Para empezar diremos que, el libro en comento, se divide en dos partes: “El cielo ideal”, la cual le da nombre a su vez al trabajo completo, de 57 poemas, y “Las mareas se alteran”, de 64 poemas, respectivamente. En el primer cuerpo RHA ausculta y reconoce un escenario en trance, que emerge del polvo que levanta el derrumbe del mundo conocido. El poeta, ante el apocalipsis en ciernes, o “ante el panorama inmenso”, como diría Carlos Pezoa Véliz, opta por recurrir a la poesía como la última utopía a que aferrarse, como la última tabla en el naufragio. Estamos hablando del “cielo ideal”, tema esencial de este libro, que vendría a ser como un cuartito de hotel donde nos podríamos cobijar a “conversar la vida” con los amigos muertos. En el segundo cuerpo, Herrera ya habita en ese universo que ha fundado con las ánimas de sus seres queridos que lo vienen a penar, en un vaivén inestable de dudas y certezas donde navega río abajo, hacia la mar del misterio.

Yo sitúo a este poeta en la frontera o margen de un mundo arcaico que se nos derrumba y que es permeabilizado por la revolución tecnológica en desarrollo, llámese globalización o como se quiera llamar, que vino a socavar los fundamentos éticos y estéticos del hábitat lugareño, de ese sur cada vez menos profundo, de un paisaje hoy por hoy urbanizado a todo galope, y del cual no sabemos a ciencia cierta si se sumerge o emerge de la niebla, tal como si se tratara de una escena de cualquier película de Tarkovski. Pero, Herrera no solo resiste al derrumbe de la cultura que lo vio nacer, sino que levanta en su voz, en su poesía, otro pueblo en trance de consolidarse; quizá no en la armonía de la aldea o en la campiña de la bella época, pero probablemente sí en un “cielo ideal” que, por el momento, dista mucho del arquetipo del paraíso perdido. O tal vez no; ¿quién sabe?: “Sueño que entro al cielo ideal y la Banda de Kien toca el blues más triste de la tierra / Y entre el humo y entre las últimas estrellas que parpadean / Los amigos muertos ríen más hermosos que nunca / Y hablan de literatura como si hablaran de una muchacha desnuda, con fe, con rabia / Como si de pronto de pura alegría fueran a matarse / Sin importarles si el otro escribe mejor o peor hablan y ríen los amigos / Y el cielo se va llenado de palabras que son ángeles”. (p. 59)

La poesía es, definitivamente, el cielo ideal de RHA. Es su amparo, su resguardo, ante el desplome del ethos consuetudinario y la desolación consiguiente; quizá el último estertor del peso de la noche. Probablemente, emerja otro ser humano tras la hecatombe más frágil, más temeroso, más dolido; pero, por lo mismo, más humano, más íntimo, más verdadero. En ese escenario, ahora intervenido e inestable, se traza esta propuesta.

-- Tarea breve --
Devuelve sin cambios el pasaje del texto sobre el poemario “El cielo ideal” empezando por “La poesía es, definitivamente, el” y continuando hasta “traza esta propuesta.”.

-- Datos proporcionados --
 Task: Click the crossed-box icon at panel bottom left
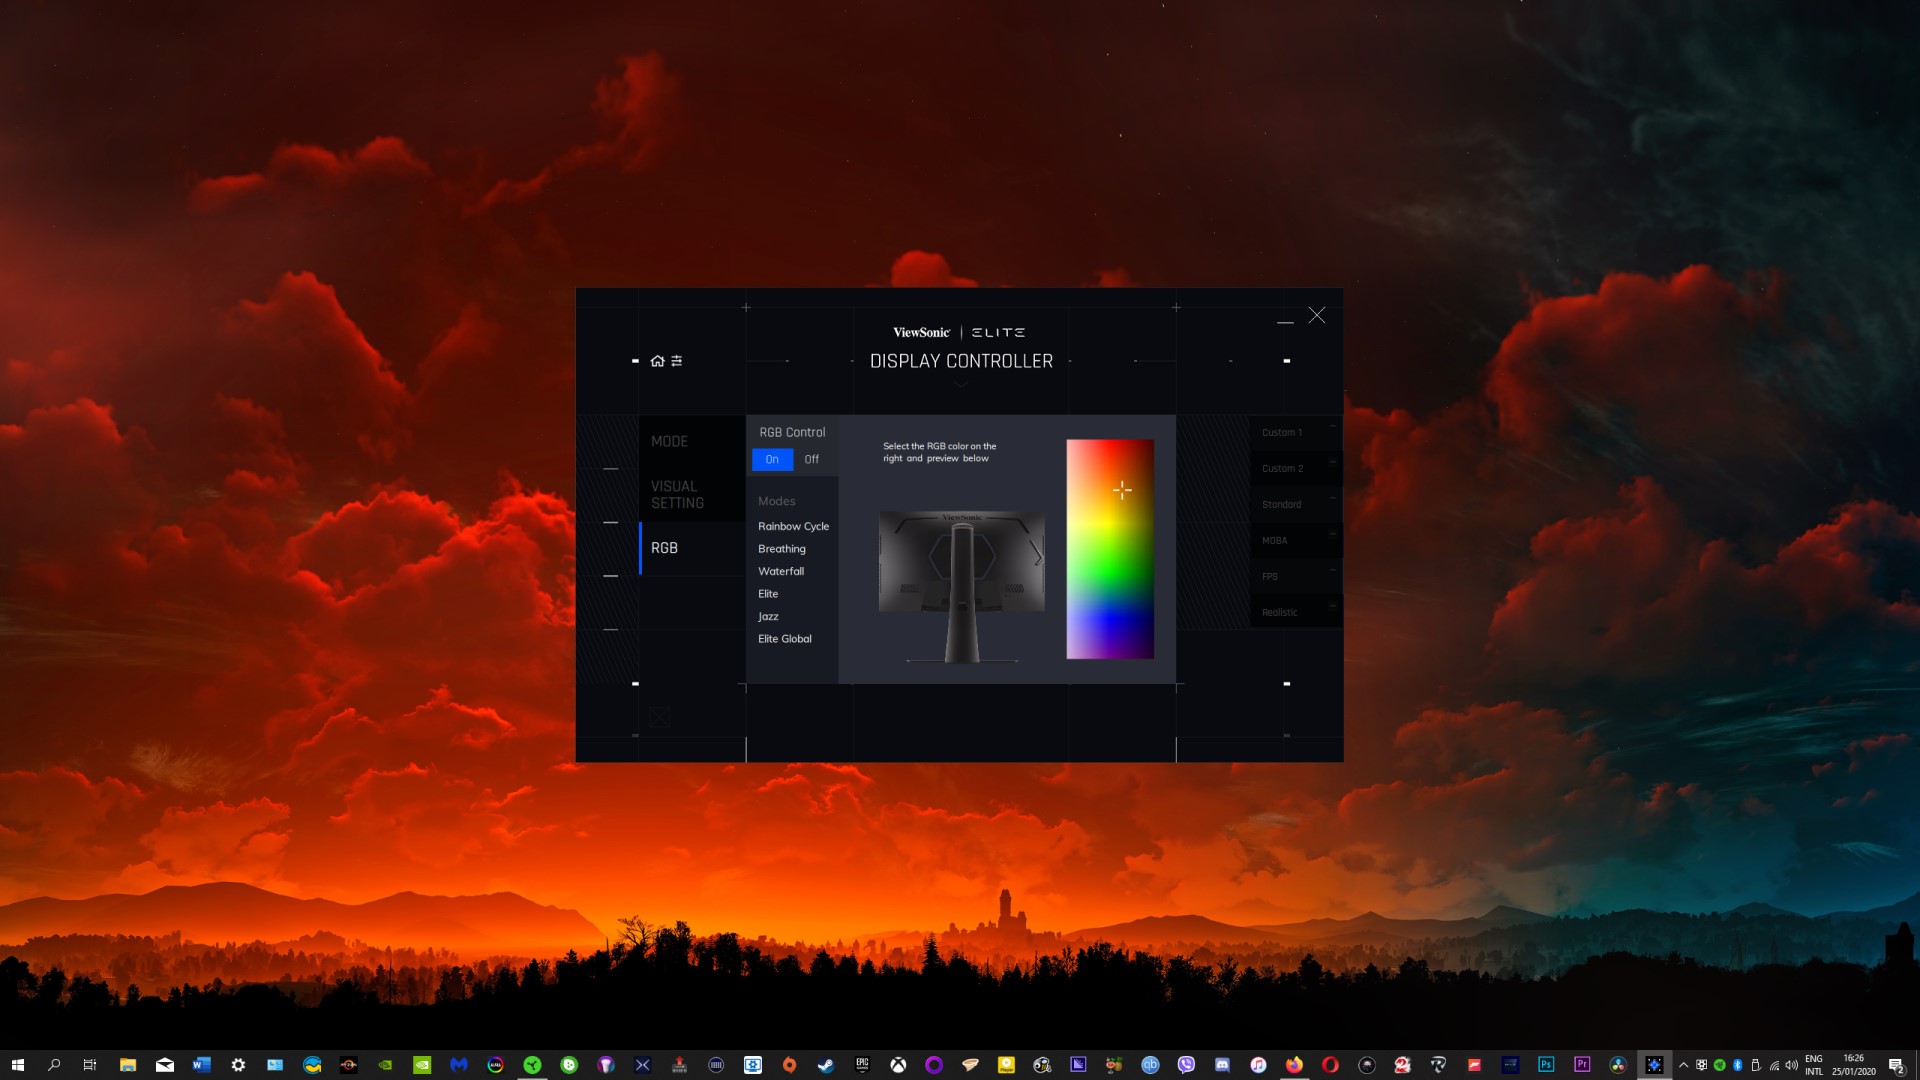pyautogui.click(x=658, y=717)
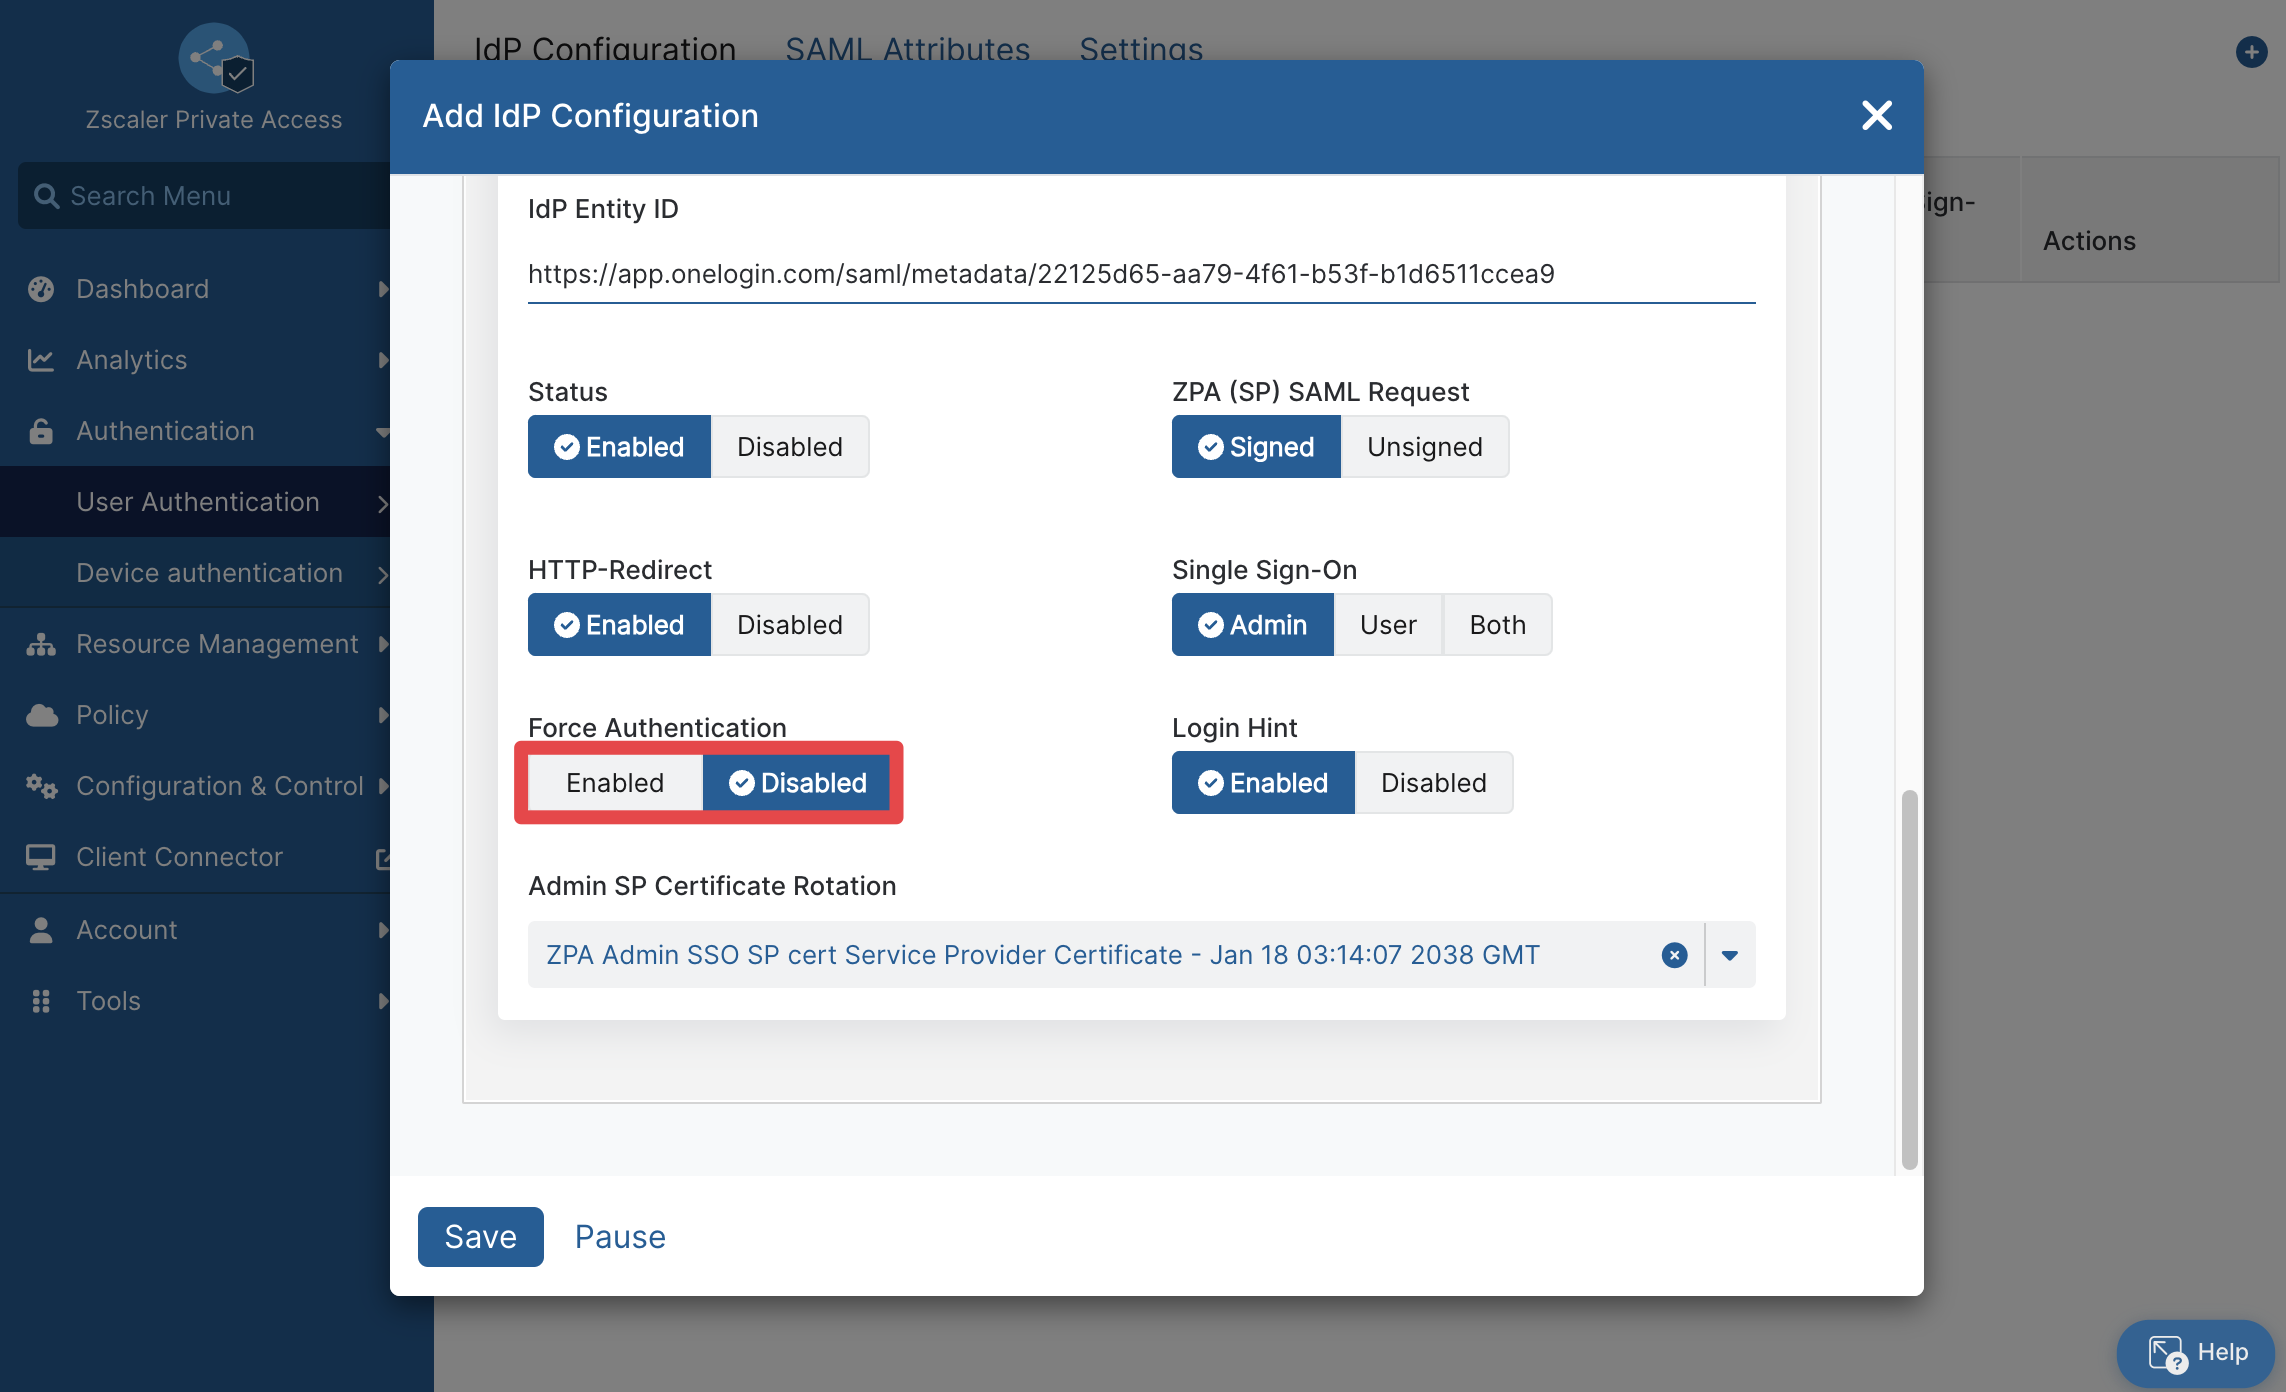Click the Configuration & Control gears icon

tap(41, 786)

-- Respuesta --
La poesía es, definitivamente, el cielo ideal de RHA. Es su amparo, su resguardo, ante el desplome del ethos consuetudinario y la desolación consiguiente; quizá el último estertor del peso de la noche. Probablemente, emerja otro ser humano tras la hecatombe más frágil, más temeroso, más dolido; pero, por lo mismo, más humano, más íntimo, más verdadero. En ese escenario, ahora intervenido e inestable, se traza esta propuesta.